In connection to this resolution item, the Chairman of the Board of Directors reported on the compensation paid to the President and CEO. Tomas Franzén has from 2006 a fixed annual basic salary of SEK 5,000,000. The maximum variable remuneration may amount to SEK 2,500,000, corresponding to 50 percent of basic salary, of which a maximum of SEK 1,800,000 could be paid in cash and the remaining portion is transformed to synthetic shares.

Decision on changes in the share-savings program
In accordance with the Board’s proposal, the Annual General Meeting resolved on changes in the share-savings program that was implemented after a decision at the Annual General Meeting in 2005. The maximum cost for the share-savings program and the maximum number of shares that may be allotted within the share-savings plan is not affected by the proposed change.

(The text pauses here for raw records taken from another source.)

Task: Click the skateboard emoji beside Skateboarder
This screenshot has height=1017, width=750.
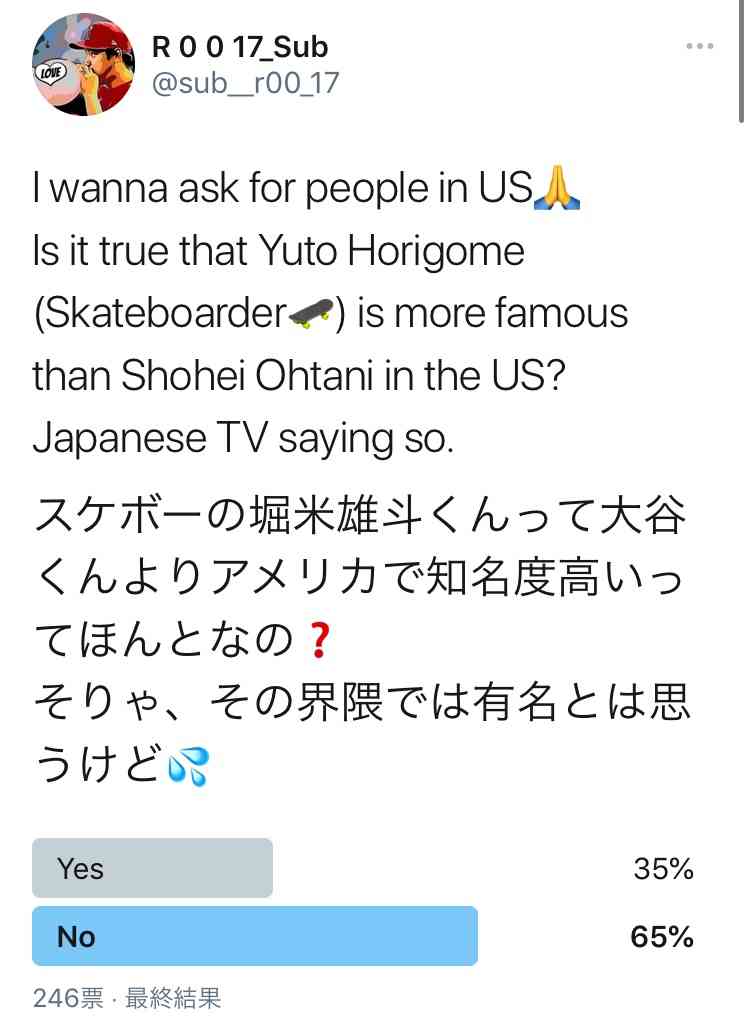Action: point(310,313)
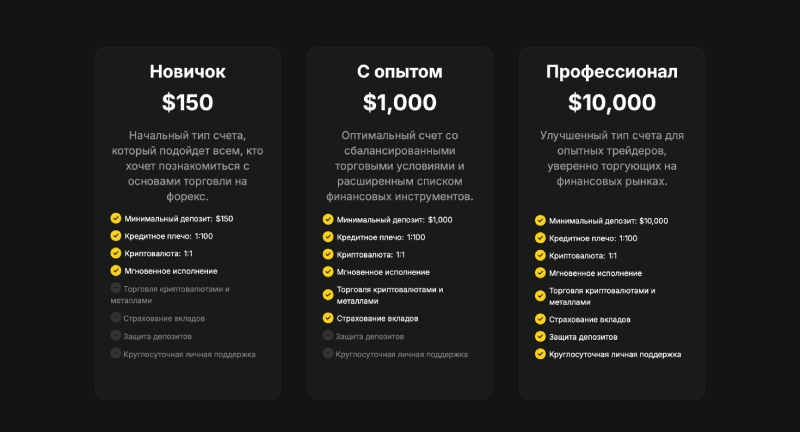Viewport: 800px width, 432px height.
Task: Click yellow check beside С опытом Страхование вкладов
Action: click(x=328, y=318)
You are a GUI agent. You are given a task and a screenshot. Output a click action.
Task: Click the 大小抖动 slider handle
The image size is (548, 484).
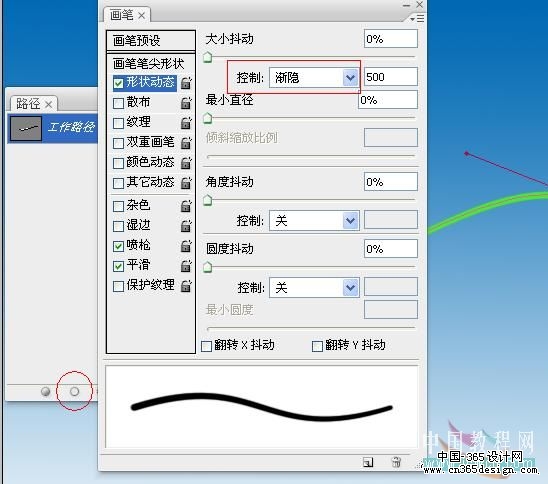click(208, 57)
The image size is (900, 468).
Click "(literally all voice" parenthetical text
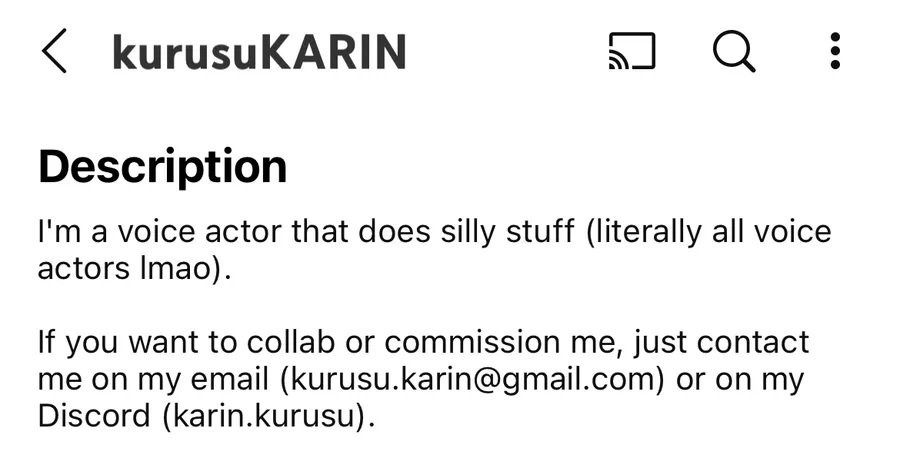click(x=708, y=233)
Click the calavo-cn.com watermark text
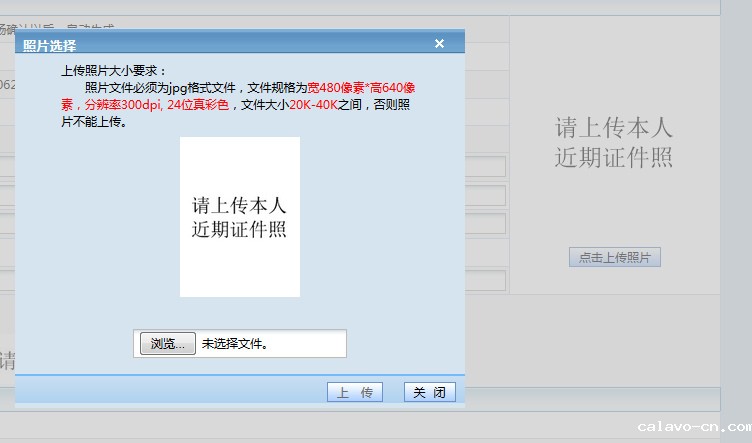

The background and motives for the changes in the share-savings program are partly to improve the means of control in the share-savings program and partly to increase the participation as well as the possibility of retaining qualified managers. After the acquisition of Findexa, the key ratio “Cash flow” has become less appropriate to use as a means of control. The key ratio “Cash earnings per share from continuing operations” will most likely result in a clearer and better focus on the future development of shareholders’ value as well as take into account interest and tax costs. This key ratio is also easier to communicate and, moreover creates opportunities for a higher degree of participation and creates a lock-in effect.

The Annual General Meeting decided that allotment of performance-based matching shares shall be determined from the key ratio “Earnings per share before depreciation, amortization and impairment losses” (“Cash earnings per share from continuing operations”) instead of “Cash flow.”

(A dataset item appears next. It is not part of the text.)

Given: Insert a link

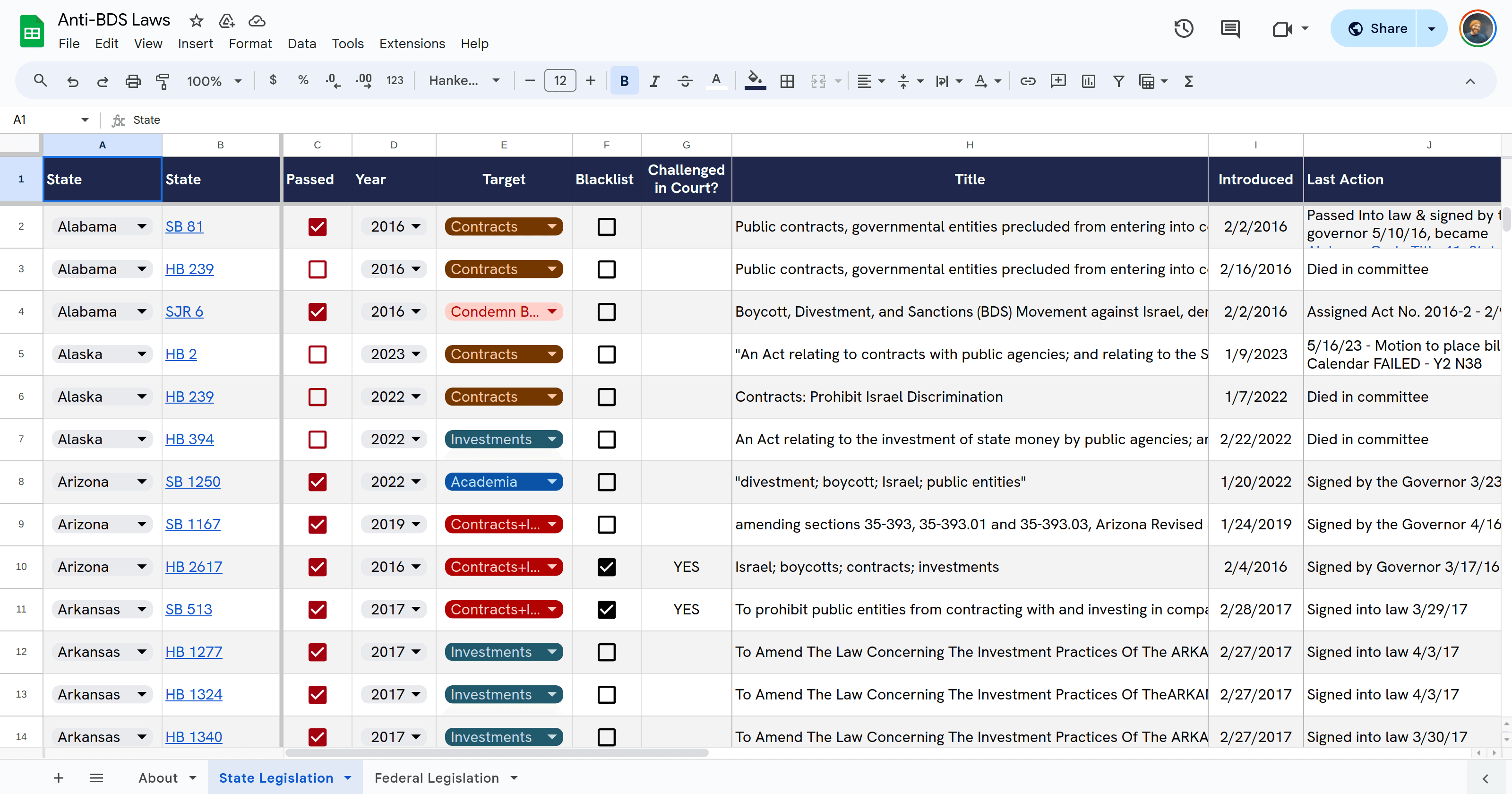Looking at the screenshot, I should (x=1028, y=81).
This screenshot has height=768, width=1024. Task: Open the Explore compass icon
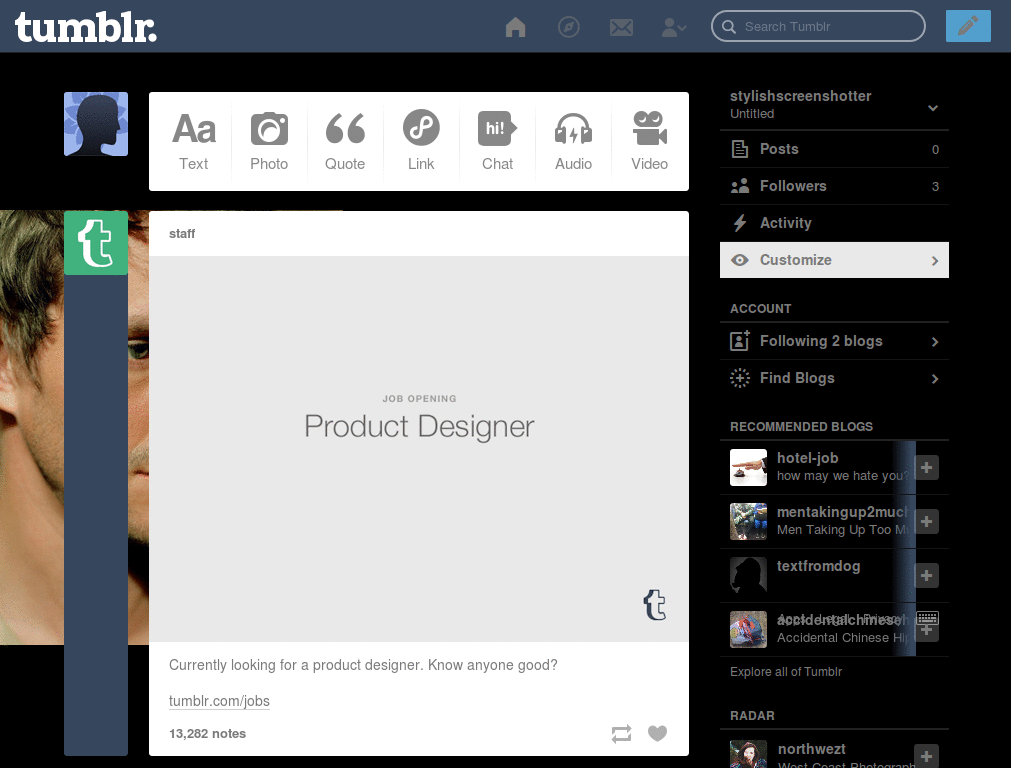(569, 27)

The Meeting also decided that if the average annual increase of the key ratio during the measurement period is between 10 and 20 percent, there shall be a linear allotment with 0-8 performance based matching shares to the CEO, 0-5 performance based matching shares to the rest of the Group and subsidiary senior management and 0-2 performance based matching shares to the rest of management. The measurement period is the three financial years that comprise each respective saving period in relation to the financial year immediately preceding each saving period.

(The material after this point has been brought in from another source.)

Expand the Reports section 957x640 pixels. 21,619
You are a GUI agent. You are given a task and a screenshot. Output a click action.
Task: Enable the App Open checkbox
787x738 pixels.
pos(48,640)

It was decided that the changes in the share-savings program were to take effect from 2006, i.e. for saving shares purchased in 2006.

Establishment of Nomination Committee
In accordance with the proposal of the Nomination Committee, the Meeting decided on the establishment of the Nomination Committee: The Chairman of the Board of Directors shall contact the four largest shareholders in terms of voting rights, who may each appoint one representative to serve as a member of the Nomination Committee along with the Chairman of the Board of Directors up until the end of the next General Meeting or, if necessary, up until a new Nomination Committee has been appointed. If any of the above-mentioned shareholders chose not to exercise the right to appoint a representative, that right passes to the shareholder who, next to the above-mentioned shareholders, owns the next largest number of shares. The Nomination Committee will amongst themselves appoint a Chairman (however not the Chairman of the Board). The composition of the Committee shall be made public through a separate press release as soon as it has been appointed and at the latest six months prior to the Annual general Meeting.